(MATERIAL PROVIDED)

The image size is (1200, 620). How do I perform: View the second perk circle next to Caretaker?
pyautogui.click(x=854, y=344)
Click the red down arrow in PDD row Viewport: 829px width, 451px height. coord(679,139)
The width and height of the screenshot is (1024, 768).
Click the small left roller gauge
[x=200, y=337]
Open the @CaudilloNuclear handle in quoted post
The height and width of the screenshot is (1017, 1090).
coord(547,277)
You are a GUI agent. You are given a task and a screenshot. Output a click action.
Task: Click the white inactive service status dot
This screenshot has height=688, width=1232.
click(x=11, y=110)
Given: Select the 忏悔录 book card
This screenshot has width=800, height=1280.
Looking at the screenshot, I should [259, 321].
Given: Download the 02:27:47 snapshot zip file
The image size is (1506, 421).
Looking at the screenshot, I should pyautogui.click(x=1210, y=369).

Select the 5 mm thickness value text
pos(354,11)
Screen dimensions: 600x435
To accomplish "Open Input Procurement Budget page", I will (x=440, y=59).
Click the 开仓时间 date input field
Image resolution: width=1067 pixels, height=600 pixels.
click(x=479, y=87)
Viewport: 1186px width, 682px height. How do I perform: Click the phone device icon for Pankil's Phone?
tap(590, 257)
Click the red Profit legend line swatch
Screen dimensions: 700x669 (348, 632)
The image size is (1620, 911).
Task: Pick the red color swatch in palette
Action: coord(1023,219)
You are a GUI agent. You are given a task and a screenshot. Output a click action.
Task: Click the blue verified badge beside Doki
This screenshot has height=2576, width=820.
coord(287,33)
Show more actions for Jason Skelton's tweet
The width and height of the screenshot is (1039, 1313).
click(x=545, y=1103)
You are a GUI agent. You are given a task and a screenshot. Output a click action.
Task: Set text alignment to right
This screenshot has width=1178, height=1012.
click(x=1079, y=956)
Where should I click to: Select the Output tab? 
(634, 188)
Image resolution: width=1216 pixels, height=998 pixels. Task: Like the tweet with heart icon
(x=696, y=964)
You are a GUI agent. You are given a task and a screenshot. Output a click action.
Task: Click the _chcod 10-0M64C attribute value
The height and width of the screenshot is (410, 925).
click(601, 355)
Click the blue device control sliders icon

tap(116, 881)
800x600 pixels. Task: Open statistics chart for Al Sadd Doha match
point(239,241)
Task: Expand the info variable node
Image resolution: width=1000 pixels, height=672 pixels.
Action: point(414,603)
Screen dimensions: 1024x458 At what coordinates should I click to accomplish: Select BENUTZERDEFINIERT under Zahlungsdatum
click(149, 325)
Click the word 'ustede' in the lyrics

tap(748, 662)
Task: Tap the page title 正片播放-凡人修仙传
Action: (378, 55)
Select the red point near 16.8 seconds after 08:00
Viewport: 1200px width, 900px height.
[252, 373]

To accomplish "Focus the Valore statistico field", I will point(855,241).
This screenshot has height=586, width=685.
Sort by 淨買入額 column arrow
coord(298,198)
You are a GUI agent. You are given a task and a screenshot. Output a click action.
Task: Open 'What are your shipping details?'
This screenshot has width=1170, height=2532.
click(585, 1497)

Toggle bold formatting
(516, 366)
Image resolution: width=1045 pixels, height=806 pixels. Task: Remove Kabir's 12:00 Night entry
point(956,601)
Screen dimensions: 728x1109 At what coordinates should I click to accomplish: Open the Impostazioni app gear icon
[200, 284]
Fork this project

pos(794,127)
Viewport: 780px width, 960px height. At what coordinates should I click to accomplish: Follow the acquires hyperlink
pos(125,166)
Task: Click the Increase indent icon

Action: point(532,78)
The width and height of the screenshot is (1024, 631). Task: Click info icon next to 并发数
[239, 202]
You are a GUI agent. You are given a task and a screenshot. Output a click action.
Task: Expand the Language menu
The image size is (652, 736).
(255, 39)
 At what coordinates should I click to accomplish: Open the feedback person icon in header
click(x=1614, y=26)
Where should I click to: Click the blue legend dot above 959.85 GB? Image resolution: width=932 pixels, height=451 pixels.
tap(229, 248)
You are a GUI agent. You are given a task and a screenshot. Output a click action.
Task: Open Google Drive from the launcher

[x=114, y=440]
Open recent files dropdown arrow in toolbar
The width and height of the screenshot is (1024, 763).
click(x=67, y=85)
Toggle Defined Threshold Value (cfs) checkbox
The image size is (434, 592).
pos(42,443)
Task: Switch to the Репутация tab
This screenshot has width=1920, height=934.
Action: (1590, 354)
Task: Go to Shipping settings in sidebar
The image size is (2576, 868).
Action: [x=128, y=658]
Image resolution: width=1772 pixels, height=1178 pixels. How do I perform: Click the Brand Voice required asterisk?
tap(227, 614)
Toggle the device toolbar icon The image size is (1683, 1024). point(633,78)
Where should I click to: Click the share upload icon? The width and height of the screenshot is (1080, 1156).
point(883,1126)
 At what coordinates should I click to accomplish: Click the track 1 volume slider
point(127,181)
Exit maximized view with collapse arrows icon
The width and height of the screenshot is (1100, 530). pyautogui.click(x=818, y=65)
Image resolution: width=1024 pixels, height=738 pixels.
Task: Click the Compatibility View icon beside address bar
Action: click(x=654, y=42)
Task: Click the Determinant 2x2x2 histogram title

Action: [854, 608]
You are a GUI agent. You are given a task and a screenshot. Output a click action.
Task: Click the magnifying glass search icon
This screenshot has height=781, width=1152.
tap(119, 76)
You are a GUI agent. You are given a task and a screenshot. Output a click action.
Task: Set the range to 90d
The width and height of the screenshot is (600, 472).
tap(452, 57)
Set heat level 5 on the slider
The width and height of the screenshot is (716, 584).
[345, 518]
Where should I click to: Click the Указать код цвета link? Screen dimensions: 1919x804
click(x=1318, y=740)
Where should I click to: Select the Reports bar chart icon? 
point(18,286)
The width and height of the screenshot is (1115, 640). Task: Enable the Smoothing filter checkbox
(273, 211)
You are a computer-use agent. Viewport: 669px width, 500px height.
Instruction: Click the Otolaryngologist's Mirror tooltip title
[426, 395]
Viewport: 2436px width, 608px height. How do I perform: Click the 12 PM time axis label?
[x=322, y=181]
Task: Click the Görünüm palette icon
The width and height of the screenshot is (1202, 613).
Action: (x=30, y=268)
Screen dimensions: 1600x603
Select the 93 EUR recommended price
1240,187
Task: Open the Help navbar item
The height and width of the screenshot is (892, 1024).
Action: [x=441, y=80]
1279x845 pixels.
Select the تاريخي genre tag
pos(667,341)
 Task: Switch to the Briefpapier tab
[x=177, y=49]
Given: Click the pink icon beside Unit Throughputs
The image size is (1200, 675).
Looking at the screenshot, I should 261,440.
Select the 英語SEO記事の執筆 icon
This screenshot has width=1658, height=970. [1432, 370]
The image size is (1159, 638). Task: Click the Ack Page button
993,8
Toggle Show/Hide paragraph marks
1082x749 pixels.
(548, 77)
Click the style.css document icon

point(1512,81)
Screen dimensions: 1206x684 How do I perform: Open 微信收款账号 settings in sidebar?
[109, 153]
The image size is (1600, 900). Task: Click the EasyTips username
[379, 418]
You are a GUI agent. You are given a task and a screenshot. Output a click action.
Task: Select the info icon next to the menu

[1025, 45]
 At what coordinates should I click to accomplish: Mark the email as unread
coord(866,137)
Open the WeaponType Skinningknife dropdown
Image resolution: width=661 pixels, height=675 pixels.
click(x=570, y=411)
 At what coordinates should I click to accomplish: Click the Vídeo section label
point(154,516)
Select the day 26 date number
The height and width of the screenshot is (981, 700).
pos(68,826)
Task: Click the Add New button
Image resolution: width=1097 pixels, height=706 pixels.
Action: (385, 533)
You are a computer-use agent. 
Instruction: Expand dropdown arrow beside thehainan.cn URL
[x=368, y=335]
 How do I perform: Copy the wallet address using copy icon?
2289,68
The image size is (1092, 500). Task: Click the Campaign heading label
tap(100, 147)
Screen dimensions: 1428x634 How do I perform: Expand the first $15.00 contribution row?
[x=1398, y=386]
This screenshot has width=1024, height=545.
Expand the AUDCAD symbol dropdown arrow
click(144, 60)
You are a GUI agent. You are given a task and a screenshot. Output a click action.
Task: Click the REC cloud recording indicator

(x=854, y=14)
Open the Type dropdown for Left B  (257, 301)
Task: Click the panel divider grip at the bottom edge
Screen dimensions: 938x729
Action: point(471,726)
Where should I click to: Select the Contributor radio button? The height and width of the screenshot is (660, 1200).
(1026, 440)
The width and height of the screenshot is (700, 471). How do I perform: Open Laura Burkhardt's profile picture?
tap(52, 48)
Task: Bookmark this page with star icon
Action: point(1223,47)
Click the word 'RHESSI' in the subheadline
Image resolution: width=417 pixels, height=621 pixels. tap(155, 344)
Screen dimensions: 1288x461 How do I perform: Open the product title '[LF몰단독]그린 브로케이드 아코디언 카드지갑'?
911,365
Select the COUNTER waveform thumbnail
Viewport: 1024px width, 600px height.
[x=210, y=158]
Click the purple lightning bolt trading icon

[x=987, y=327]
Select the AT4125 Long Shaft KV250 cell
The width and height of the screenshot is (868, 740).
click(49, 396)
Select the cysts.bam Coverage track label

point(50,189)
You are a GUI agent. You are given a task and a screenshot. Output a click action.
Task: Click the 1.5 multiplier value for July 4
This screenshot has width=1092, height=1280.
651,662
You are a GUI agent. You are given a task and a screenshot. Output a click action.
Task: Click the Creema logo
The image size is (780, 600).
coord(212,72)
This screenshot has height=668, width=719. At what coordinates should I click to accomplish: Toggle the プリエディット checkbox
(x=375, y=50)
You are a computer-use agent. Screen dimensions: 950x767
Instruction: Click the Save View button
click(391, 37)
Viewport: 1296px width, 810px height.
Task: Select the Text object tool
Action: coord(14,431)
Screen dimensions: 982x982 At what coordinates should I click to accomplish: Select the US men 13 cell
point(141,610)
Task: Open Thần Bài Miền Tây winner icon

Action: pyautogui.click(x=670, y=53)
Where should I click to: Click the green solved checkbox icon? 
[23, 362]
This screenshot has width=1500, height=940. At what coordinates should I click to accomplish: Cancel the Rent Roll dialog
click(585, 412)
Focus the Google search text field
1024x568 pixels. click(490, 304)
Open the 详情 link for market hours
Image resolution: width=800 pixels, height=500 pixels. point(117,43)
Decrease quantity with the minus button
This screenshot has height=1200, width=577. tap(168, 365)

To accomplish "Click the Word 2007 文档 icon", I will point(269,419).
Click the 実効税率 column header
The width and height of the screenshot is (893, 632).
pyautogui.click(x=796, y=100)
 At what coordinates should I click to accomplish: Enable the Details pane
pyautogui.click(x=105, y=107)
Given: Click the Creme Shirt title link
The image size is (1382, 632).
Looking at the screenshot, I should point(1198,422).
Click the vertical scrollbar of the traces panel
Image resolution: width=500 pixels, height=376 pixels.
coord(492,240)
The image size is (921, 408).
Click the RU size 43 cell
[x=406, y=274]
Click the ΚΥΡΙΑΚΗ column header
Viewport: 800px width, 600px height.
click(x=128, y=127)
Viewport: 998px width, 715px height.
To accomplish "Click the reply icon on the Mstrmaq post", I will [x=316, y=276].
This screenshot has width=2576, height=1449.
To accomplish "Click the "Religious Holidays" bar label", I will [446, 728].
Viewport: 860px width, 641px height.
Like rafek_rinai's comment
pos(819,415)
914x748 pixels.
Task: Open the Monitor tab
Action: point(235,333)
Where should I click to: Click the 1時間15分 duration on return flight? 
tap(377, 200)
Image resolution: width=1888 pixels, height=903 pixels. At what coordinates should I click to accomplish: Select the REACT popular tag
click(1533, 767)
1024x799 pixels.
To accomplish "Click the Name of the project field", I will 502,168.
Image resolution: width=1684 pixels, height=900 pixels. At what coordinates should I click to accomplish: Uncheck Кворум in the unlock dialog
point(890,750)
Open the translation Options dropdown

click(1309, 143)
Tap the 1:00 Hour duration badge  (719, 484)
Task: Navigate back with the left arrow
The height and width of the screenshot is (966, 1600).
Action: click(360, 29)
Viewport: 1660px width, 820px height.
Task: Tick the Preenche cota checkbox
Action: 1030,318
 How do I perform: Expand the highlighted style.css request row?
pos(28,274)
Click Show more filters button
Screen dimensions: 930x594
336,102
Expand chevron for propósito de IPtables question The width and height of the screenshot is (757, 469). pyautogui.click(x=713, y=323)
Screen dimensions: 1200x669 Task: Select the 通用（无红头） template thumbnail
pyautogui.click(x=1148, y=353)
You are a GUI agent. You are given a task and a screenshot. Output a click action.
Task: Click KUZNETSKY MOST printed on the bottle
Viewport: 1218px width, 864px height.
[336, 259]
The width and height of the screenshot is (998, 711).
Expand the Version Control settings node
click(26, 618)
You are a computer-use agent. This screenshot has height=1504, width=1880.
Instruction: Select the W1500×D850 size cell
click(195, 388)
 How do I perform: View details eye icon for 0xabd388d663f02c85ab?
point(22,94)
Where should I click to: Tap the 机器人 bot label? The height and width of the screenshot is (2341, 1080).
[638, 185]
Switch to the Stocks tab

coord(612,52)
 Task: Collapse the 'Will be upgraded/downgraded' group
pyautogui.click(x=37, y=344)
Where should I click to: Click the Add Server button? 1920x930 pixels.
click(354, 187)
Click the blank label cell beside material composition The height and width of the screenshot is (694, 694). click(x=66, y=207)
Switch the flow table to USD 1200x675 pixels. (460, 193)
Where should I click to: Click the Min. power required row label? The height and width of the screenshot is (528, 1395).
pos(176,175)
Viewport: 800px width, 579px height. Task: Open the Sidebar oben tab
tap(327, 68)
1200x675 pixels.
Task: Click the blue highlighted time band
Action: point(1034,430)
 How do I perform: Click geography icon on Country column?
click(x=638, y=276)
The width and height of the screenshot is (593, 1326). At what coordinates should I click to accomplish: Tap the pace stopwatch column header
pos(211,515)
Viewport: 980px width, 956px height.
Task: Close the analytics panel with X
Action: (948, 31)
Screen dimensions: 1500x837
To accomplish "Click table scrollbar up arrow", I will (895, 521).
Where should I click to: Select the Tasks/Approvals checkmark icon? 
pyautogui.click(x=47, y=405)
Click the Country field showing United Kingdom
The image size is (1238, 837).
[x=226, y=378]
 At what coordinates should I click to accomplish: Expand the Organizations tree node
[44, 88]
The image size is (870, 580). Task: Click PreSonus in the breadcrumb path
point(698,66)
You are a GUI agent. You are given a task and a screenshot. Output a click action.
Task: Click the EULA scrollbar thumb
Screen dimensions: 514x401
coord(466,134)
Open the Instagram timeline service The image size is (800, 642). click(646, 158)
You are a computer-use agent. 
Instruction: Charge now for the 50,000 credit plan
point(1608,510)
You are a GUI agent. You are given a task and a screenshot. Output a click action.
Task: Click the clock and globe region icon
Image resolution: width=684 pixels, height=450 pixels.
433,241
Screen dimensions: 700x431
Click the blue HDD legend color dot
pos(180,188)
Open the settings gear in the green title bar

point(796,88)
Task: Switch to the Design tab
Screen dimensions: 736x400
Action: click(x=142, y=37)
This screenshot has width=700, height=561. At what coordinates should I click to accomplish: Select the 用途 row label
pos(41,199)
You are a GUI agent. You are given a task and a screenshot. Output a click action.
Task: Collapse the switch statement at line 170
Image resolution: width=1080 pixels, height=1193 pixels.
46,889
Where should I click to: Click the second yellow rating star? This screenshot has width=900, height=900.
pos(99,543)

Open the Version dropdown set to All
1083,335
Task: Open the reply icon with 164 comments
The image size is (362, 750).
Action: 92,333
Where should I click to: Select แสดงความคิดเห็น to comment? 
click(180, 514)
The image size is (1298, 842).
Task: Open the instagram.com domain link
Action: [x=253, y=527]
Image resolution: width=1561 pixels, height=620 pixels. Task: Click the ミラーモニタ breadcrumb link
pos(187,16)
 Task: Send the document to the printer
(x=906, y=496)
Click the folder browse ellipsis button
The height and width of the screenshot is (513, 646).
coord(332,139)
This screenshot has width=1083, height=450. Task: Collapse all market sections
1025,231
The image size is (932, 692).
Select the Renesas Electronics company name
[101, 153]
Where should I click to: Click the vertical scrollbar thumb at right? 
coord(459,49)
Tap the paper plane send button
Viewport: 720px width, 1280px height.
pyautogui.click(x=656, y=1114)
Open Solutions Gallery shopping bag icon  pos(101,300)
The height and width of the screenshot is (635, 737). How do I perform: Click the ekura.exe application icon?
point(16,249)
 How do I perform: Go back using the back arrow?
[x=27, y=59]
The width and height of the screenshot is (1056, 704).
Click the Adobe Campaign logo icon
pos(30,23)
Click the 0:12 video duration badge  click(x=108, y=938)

(End MATERIAL PROVIDED)

EXERCISE AIM
Repeat exactly the lines of the data from the first one through the line with "Open the @CaudilloNuclear", both of them included.

SOLUTION TO THE PROBLEM
The image size is (1200, 620). How do I perform: View the second perk circle next to Caretaker?
pyautogui.click(x=854, y=344)
Click the red down arrow in PDD row Viewport: 829px width, 451px height. coord(679,139)
The width and height of the screenshot is (1024, 768).
Click the small left roller gauge
[x=200, y=337]
Open the @CaudilloNuclear handle in quoted post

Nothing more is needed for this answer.